The Central Election Commission announced today that -- with almost 50 percent of the ballots counted -- the PSD and its smaller ally the Humanist Party have captured about 35 percent of the seats in both the Chamber of Deputies and the Senate.
The opposition Justice and Truth alliance has so far garnered about 32 percent of the seats in the Chamber of Deputies and 32.5 percent in the Senate.
In the presidential race, the PSD's candidate, Prime Minister Adrian Nastase, is also ahead. He has won 39 percent of the votes counted to date.
Because Nastase cannot win 50 percent of the votes, he will have to face the Justice and Truth alliance's candidate, Bucharest Mayor Traian Basescu, in a runoff election on 12 December. Basescu has received 35 percent of the votes counted so far.
The winner of the likely presidential runoff will replace outgoing President Ion Iliescu of the PSD.
Joan Hoey, a senior analyst at the Economist Intelligence Unit in London, noted that there is no great ideological divide between the two main parties.
She said that she does not see the elections having any direct impact on Romania's EU accession because any government will have to follow the EU path.
"From that perspective -- Romania's goal of joining the EU in 2007 -- I don't think there's much choice between the two main political factions. Both the incumbents and the opposition are dedicated to achieving this goal," Hoey said. "Whichever party leads the government [will have] few policy options if they want to achieve that target. They will have to pursue the same kind of economic policies and reform policies -- judicial-administrative reform and so on."
Political analysts say the wafer-thin difference in the votes gained by the two parties will make it very difficult for the new leadership to form a government capable of rapidly implementing economic and judicial reforms. That is an essential issue for Romania if it is to maintain the pace of its ongoing membership negotiations with the EU.

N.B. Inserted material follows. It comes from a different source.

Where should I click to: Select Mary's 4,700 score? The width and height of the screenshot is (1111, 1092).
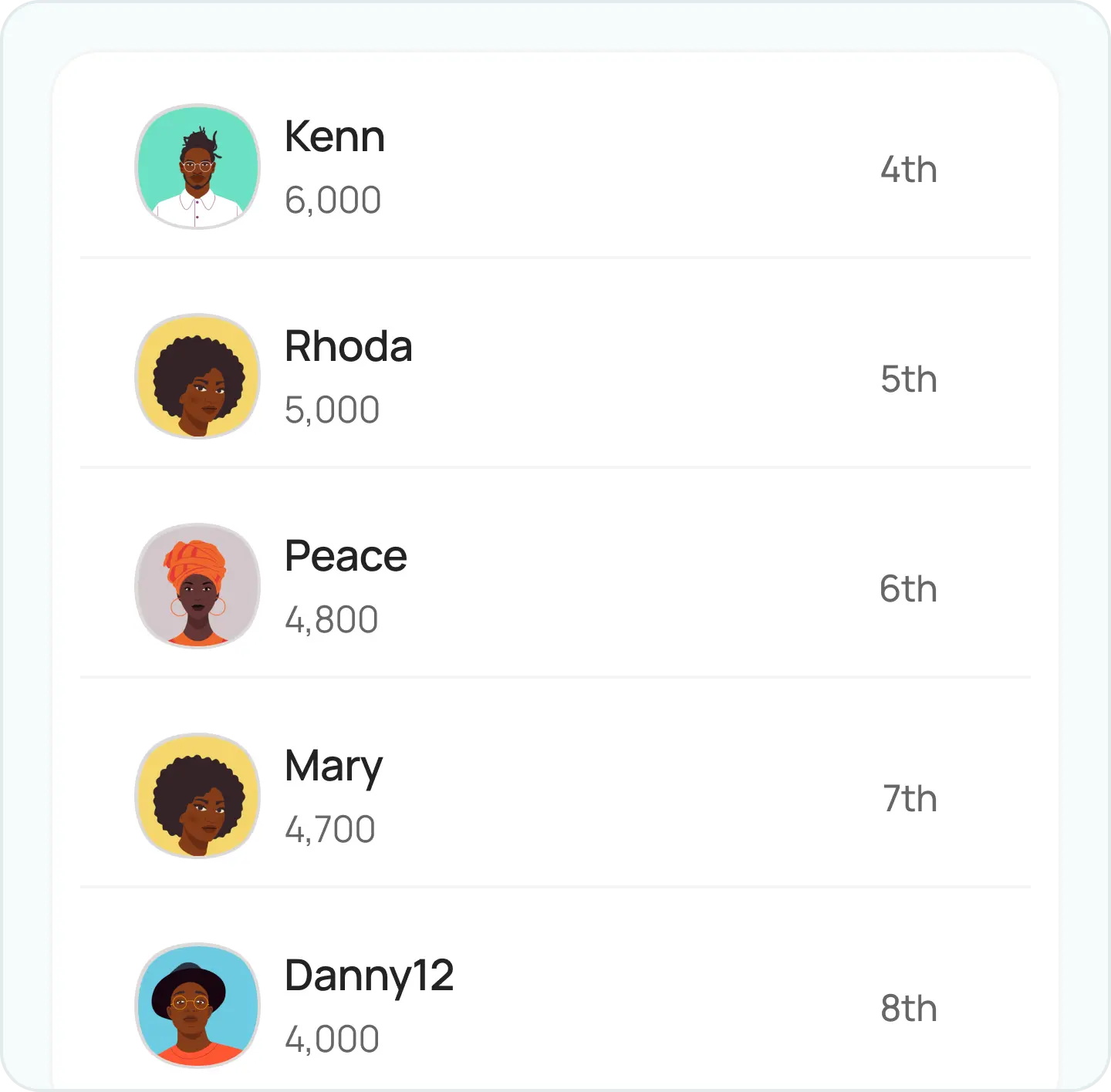pos(330,831)
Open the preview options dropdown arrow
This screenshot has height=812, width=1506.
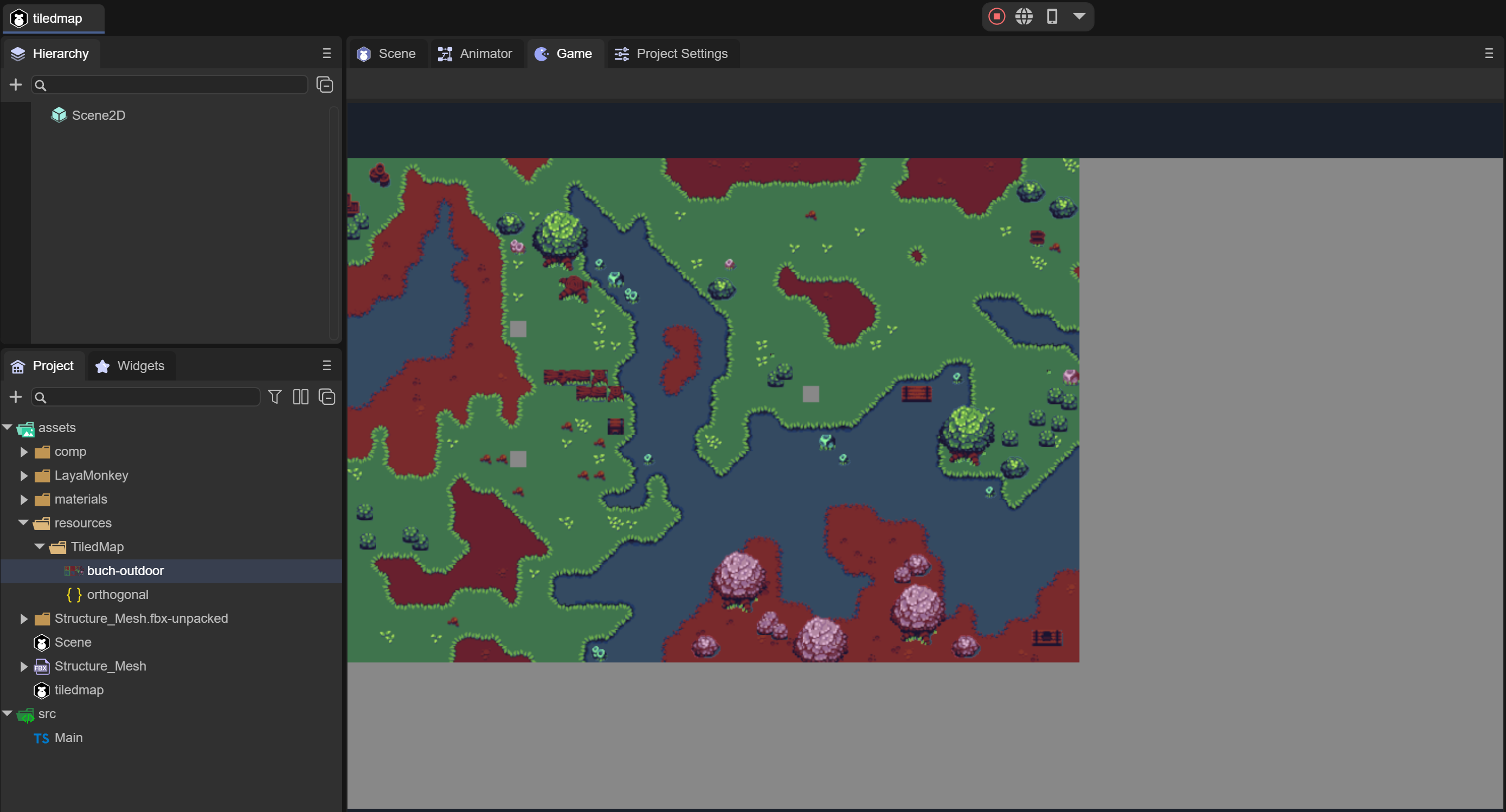pos(1079,16)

Still, the main rivals in Romania's elections did try to distinguish themselves to voters on domestic issues.
The opposition Justice and Truth alliance said it would fight widespread corruption within the administration and introduce a flat 16 percent tax on personal income and profits to crack down on Romania's widespread "black," or illegal, economy. The PSD countered by saying it alone has the experience to lead the country.
Hoey said voters responded to Justice and Truth's blaming the ruling party for widespread corruption and low living standards. Justice and Truth is an alliance of two parties -- the center-left Democrat Party and the center-right National Liberal Party.
But she said that many voters also credit the ruling party for bringing Romania into NATO and for boosting the country's economic growth. The growth rate could reach 8 percent this year by some estimates.
"There must be the perception that Romania has been fairly stable over the past four years. The [PSD] has conducted negotiations with the EU pretty competently," Hoey said. "They've made enormous progress if we compare 2004 with where Romania was in 2000 when it was seen with no hope from the point of view of [EU] membership. They've presided strong economic growth, they brought down inflation, they've privatized."
Yesterday's vote has seen some charges of irregularities.
The Romanian rights organization Pro Democratia, which deployed 3,300 observers, reported 38 cases of irregularities across the country, including cases of voters being accompanied into voting booths by electoral personnel. According to the organization voters have admitted to having been paid for their votes in some localities.
Ioan Onisei, a senior official in the Justice and Truth alliance, said the party will demand an investigation into reports of poll irregularities.